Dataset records
*** Begin section ***

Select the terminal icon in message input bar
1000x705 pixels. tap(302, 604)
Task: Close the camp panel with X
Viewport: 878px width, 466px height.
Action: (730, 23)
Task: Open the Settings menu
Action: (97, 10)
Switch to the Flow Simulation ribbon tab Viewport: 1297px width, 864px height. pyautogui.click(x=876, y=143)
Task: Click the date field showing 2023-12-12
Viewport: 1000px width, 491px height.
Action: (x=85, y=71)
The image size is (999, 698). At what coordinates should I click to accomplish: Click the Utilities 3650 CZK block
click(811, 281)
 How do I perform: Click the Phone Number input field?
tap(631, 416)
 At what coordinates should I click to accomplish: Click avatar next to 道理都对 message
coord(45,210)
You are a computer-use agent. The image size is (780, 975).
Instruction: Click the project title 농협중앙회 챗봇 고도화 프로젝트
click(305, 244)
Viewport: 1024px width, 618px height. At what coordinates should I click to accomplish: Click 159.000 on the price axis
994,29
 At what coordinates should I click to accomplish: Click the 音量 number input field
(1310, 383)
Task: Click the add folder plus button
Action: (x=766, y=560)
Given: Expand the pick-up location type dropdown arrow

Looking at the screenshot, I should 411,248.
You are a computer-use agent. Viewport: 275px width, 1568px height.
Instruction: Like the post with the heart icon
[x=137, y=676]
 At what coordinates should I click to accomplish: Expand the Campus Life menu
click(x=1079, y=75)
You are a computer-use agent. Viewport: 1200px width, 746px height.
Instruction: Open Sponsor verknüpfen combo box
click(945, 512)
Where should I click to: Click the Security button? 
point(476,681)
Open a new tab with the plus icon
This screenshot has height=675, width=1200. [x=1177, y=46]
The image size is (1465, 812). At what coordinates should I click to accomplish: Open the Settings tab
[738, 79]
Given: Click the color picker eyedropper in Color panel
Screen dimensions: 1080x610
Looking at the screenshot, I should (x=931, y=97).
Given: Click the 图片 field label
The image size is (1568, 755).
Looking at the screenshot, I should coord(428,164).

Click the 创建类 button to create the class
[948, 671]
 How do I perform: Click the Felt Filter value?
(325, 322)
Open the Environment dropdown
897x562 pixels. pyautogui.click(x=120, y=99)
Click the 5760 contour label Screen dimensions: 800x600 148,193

*** End section ***

* **TASK BRIEF**
Every record should be retyped so that it matches the original exactly.

* **TASK RESPONSE**
Select the terminal icon in message input bar
1000x705 pixels. tap(302, 604)
Task: Close the camp panel with X
Viewport: 878px width, 466px height.
Action: (730, 23)
Task: Open the Settings menu
Action: (97, 10)
Switch to the Flow Simulation ribbon tab Viewport: 1297px width, 864px height. pyautogui.click(x=876, y=143)
Task: Click the date field showing 2023-12-12
Viewport: 1000px width, 491px height.
Action: (x=85, y=71)
The image size is (999, 698). At what coordinates should I click to accomplish: Click the Utilities 3650 CZK block
click(811, 281)
 How do I perform: Click the Phone Number input field?
tap(631, 416)
 At what coordinates should I click to accomplish: Click avatar next to 道理都对 message
coord(45,210)
You are a computer-use agent. The image size is (780, 975).
Instruction: Click the project title 농협중앙회 챗봇 고도화 프로젝트
click(305, 244)
Viewport: 1024px width, 618px height. At what coordinates should I click to accomplish: Click 159.000 on the price axis
994,29
 At what coordinates should I click to accomplish: Click the 音量 number input field
(1310, 383)
Task: Click the add folder plus button
Action: (x=766, y=560)
Given: Expand the pick-up location type dropdown arrow

Looking at the screenshot, I should 411,248.
You are a computer-use agent. Viewport: 275px width, 1568px height.
Instruction: Like the post with the heart icon
[x=137, y=676]
 At what coordinates should I click to accomplish: Expand the Campus Life menu
click(x=1079, y=75)
You are a computer-use agent. Viewport: 1200px width, 746px height.
Instruction: Open Sponsor verknüpfen combo box
click(945, 512)
Where should I click to: Click the Security button? 
point(476,681)
Open a new tab with the plus icon
This screenshot has height=675, width=1200. [x=1177, y=46]
The image size is (1465, 812). At what coordinates should I click to accomplish: Open the Settings tab
[738, 79]
Given: Click the color picker eyedropper in Color panel
Screen dimensions: 1080x610
Looking at the screenshot, I should (x=931, y=97).
Given: Click the 图片 field label
The image size is (1568, 755).
Looking at the screenshot, I should coord(428,164).

Click the 创建类 button to create the class
[948, 671]
 How do I perform: Click the Felt Filter value?
(325, 322)
Open the Environment dropdown
897x562 pixels. pyautogui.click(x=120, y=99)
Click the 5760 contour label Screen dimensions: 800x600 148,193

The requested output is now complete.